Indeed, Trump made his real hope plain when he said that "we cannot prevent a nuclear bomb under the decaying and rotten structure of the agreement."
Should the deal collapse, the inspectors will leave and Iran would be free to pursue nuclear weapons, precisely the outcome Trump claims he wants to avoid. Now, it's possible that Iran would choose not to do so. But with the inspections in place they can't; with no inspections, they could.
If our goal is actually to avoid Iran having nuclear weapons, how on earth does pulling out of the JCPOA accomplish that?
Which brings us to this critical question: What does Trump think is going to happen now?
At various times he has posited that there might be a "better deal" in the offing, by which he seems to mean one in which Iran gives us everything we want and we give it nothing.
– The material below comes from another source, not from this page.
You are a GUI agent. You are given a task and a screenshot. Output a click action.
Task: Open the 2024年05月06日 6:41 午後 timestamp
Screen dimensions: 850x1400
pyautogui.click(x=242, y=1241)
Today he claimed that the Iranians "are going to want to make a new and lasting deal."
But no one actually believes that Iran is going to negotiate a whole new agreement to satisfy Trump, nor that Britain, France, Russia, China, Germany and the EU are going to want to restart that process all over again, especially since it took years the first time.
If anything, they'll be likely to hold up their end of the bargain on the assumption that in 2½ years the American public might elect a saner president.
So what is our departure supposed to produce? Does Trump have any idea?
There's one person who does: his national security adviser, John Bolton. Now that some of the senior-most advocates of staying in the JCPOA (H.R. McMaster and Rex Tillerson) have been pushed out, Bolton has Trump's ear to promote his plan for Iran.
Which is yet another military conflict in the Middle East. In a March 2015 op-ed in the New York Times that ran under the headline, "To Stop Iran's Bomb, Bomb Iran," Bolton argued:
"The inconvenient truth is that only military action like Israel's 1981 attack on Saddam Hussein's Osirak reactor in Iraq or its 2007 destruction of a Syrian reactor, designed and built by North Korea, can accomplish what is required. Time is terribly short, but a strike can still succeed."
Bolton claimed that such a strike "could set back its programme by three to five years." Today, Trump justifies leaving the Iran agreement because it constrains their nuclear programme for only 10 years. But there's no indication that Bolton has changed his mind.
Now maybe Trump isn't looking that far ahead. As with so many other decisions he has made, his primary motivation in abandoning the JCPOA seemed to be that it was negotiated by the Obama Administration, and therefore it's terrible and must be reversed.
It's obvious that Trump has only the vaguest idea of what the agreement does or how it works. You may recall that in March 2016, he said to a very friendly audience at AIPAC, "I've studied this issue in great detail — I would say actually greater by far than anybody else," whereupon the crowd burst into laughter. Even his friends knew he had no idea what he was talking about.
Which is why we have to ask, as many times as is necessary: What is supposed to happen now? How is this move going to produce an Iran that we're sure has no nuclear weapons programme? Is there a path to that assurance other than creating a pretext for launching a military strike on Iran and trying to overthrow its regime? What exactly is the strategy here?
If anyone knows, we'd all love to hear it.